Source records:
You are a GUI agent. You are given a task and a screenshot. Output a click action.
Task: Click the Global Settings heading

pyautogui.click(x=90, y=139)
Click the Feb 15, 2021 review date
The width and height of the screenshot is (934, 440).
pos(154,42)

▶ [Exercise] Rewrite the records with every "heading" replaced by "title", leaving the rest unchanged.

▶ [Task result]
You are a GUI agent. You are given a task and a screenshot. Output a click action.
Task: Click the Global Settings title

pyautogui.click(x=90, y=139)
Click the Feb 15, 2021 review date
The width and height of the screenshot is (934, 440).
pos(154,42)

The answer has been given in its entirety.